"[An] incisive, bold, and passionate reclamation of language . . . Each entry in [Freeman's] dictionary . . . is a perceptive and rousing assessment of various aspects of the raging 'information war' and what it’s doing to us and what we can do to counter it. The result, gracefully punctuated with an afterword by MacArthur fellow Valeria Luiselli, is an incandescent and galvanizing protest and call for awareness and action."
—DONNA SEAMAN, Booklist
“[John Freeman] offers an alphabet of hope and action in this spare, eloquent meditation . . . The representative words, including resonant headings such as citizen, justice, and rage, introduce extended definitions that are sobering, probing, and precise . . . A protest, a poem, and a plea, Freeman’s utterly original manifesto is a pocket manual for informed political dissent and a must-read for all thinking citizens.” —Publishers Weekly (starred review)

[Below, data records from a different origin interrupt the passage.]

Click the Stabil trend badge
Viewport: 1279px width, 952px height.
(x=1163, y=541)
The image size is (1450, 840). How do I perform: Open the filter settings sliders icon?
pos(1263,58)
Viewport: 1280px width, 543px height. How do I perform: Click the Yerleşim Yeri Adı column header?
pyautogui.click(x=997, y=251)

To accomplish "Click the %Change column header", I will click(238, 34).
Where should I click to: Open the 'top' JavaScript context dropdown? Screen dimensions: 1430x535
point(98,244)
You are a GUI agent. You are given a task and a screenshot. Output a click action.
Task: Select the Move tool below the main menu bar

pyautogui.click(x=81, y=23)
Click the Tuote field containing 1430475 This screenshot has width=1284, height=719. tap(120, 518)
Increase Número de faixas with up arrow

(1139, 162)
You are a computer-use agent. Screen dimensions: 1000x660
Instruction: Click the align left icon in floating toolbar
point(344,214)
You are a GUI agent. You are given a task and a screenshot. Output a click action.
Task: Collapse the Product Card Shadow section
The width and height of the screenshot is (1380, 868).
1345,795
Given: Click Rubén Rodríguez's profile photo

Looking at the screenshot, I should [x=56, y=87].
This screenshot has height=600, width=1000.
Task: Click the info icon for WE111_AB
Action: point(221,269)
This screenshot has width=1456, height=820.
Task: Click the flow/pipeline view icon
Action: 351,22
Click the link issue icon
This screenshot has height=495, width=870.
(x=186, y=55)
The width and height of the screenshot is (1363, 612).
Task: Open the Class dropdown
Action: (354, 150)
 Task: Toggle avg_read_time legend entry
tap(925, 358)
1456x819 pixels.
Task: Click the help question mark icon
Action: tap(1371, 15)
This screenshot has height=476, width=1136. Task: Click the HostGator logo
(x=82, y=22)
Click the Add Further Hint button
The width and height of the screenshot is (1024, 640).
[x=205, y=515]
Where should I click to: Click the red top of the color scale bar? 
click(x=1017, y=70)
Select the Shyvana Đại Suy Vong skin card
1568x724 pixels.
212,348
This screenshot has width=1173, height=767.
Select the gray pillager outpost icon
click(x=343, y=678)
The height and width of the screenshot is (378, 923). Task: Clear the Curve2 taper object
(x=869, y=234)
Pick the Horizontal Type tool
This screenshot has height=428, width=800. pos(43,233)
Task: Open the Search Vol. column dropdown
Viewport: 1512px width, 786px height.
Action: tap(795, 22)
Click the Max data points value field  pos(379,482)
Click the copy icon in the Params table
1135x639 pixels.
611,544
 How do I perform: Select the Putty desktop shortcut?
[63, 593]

"Poet and editor, John Freeman, has created a work of both artistry and activism in Dictionary of the Undoing, a lexicon of what should matter from A to Z—a complex and nuanced rebirthing of words that have been worn away by the strife and noise of this era." —WALTER MOSLEY
“All [of John Freeman’s] projects feel like an invitation to enter into a polyphonic, multi-voiced conversation with other minds. Dictionary of the Undoing is no different. It is a book that makes you think, then rethink. It invites you to engage with it, to refute it, to contribute to it.” —VALERIA LUISELLI
“How to be good in bad times? How to speak truth? Why read? Why write? Why bother? It is a symptom of our ongoing catastrophe that such questions must be asked, but we’re lucky that John Freeman is out there looking for some answers. Language is Freeman’s primary concern, and in Dictionary of the Undoing he sets out to reclaim it and restore what was damaged by an onslaught of evil and idiocy. One day you might be asked what you were reading in 2019, when everything seemed to be coming apart, and you’re going to want to say John Freeman’s Dictionary of the Undoing.” —ALEKSANDAR HEMON
2019-09-15
A dictionary of political activism.
Freeman (Writer-in-Residence/New York Univ.; Tales of Two Americas: Stories of Inequality in a Divided Nation, 2017, etc.), editor of Freeman's literary journal and executive editor of the Literary Hub, is mad as hell, and he's not going to take it anymore. As he writes, our government is like a house on fire, with a "willfully ignorant and gloatingly cruel president." Freeman argues that "we need to take the one tool being vandalized before our very eyes—language—and reclaim it, and redefine what it means to be an ethical citizen in the present moment." He organizes his appeal for action around 26 words, creating a "lexicon of engagement and meaning," and he uses each word as a starting point for his arguments, opinions, and critiques. "We need to grab the words that have possibility in them," he writes, "and begin using them anew." "Agitate" is a key word used throughout the book. Freeman writes that we are being manipulated and fooled and "need to agitate against apathy." He discusses a litany of abuses: corruption; profiteering and power grabbing; attacks on voting rights and the environment; an information war; abusive racism; the hollowing out of our justice departments or erosion via a "corrosive acid wash of money." Freeman bemoans "our lack of support of public education and our dereliction of teachers." He balances what's wrong with what's right, like the rage of women's rights and the altruism of giving. Like a ship sinking in dark waters, the author "wants to navigate around the rhetorical acts of sabotage, to grab the pump levers of language and turn the lights back on." Though sometimes repetitious, Freeman encourages and uplifts. "We are going to change this," he writes, "one day and moment at a time, on our own and with each other."
Exuberant and inspiring clarion calls for activism.